2

I am trying to explore the way to use structure in opencl

I first try struct (defined on host)

typedef struct UserStruct {

    cl_int x;
    cl_int y;
    cl_int z;
    cl_int w;
} UserStruct;

and structure (defined on device)

typedef struct UserStruct {
    int x;
    int y;
    int z;
    int w;
} UserStruct;

Using the defined structure, I create two buffers (para_input and para_output) and init them by different values. The kernel function copies value from para_input to para_output.

The example works fine.

But, when I add cl_int16 in the struct, the copying kernel does not work. here is the modified structure:

typedef struct UserStruct {

    cl_int x;
    cl_int y;
    cl_int z;
    cl_int w; 

    cl_int16 vn16;
} UserStruct;

and structure (defined on device)

typedef struct UserStruct {
    int x;
    int y;
    int z;
    int w;

    int16 vn16;
} UserStruct;

Is there requirement to align the structure on both host and device? Or what is the most popular way to use structure in opencl? Thanks.

Erkang
  • 31
  • 3
  • Are `sizeof()` of both structures equal? Also, a runnable example would help (or, at least, an explanation of "the copying kernel does not work"). – fjarri Feb 03 '16 at 02:28
  • Thanks for the reply. You are right. The sizes are different between host and device. The size is 80 on host. But the size is 128 on device. Could you give some hints to handle this issue? I didn't get the ideas of alignments in the specification. Thanks. – Erkang Feb 03 '16 at 03:17

2 Answers2

2

Expanding on the comment:

It seems that your problem is caused by the difference in the default structure alignment in your C compiler and OpenCL compiler. Namely, the C compiler packs the structure to the minimum of 80 bytes, while the OpenCL compiler aligns it to 128 bytes (which is a good thing to do performance-wise). You can match the alignment by specifying it explicitly: either pack both structures, or align both to 128 bytes. See OpenCL docs and your compiler's docs (which, most probably, uses the same notation) for details.
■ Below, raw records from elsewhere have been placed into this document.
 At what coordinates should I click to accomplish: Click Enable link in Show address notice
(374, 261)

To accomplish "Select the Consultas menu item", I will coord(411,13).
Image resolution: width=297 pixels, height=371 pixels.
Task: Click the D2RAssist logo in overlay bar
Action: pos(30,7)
In any case, I would recommend going with the 128 bytes alignment, unless you are pressured for space. Declare your structures as:

typedef struct UserStruct {

    cl_int x;
    cl_int y;
    cl_int z;
    cl_int w;

    cl_int16 vn16;
} __attribute__ ((aligned (128))) UserStruct;

and analogously for the host one.

As a side note, nothing prevents you from using the same structure both for the host and the device code. cl_ints are just aliases for native types anyway (although the explicit alignment specifier will be still necessary, because the structure will potentially be processed by different compilers).

fjarri
  • 9,546
  • 39
  • 49
1

On windows machine or vs C++ complier, please try the following lines to align the struct, __attribute__ works on GNC compiler.

typedef __declspec(align(128)) struct UserStruct {

    cl_int x;
    cl_int y;
    cl_int z;
    cl_int w;

    cl_int16 vn16;
} UserStruct;
Erkang
  • 31
  • 3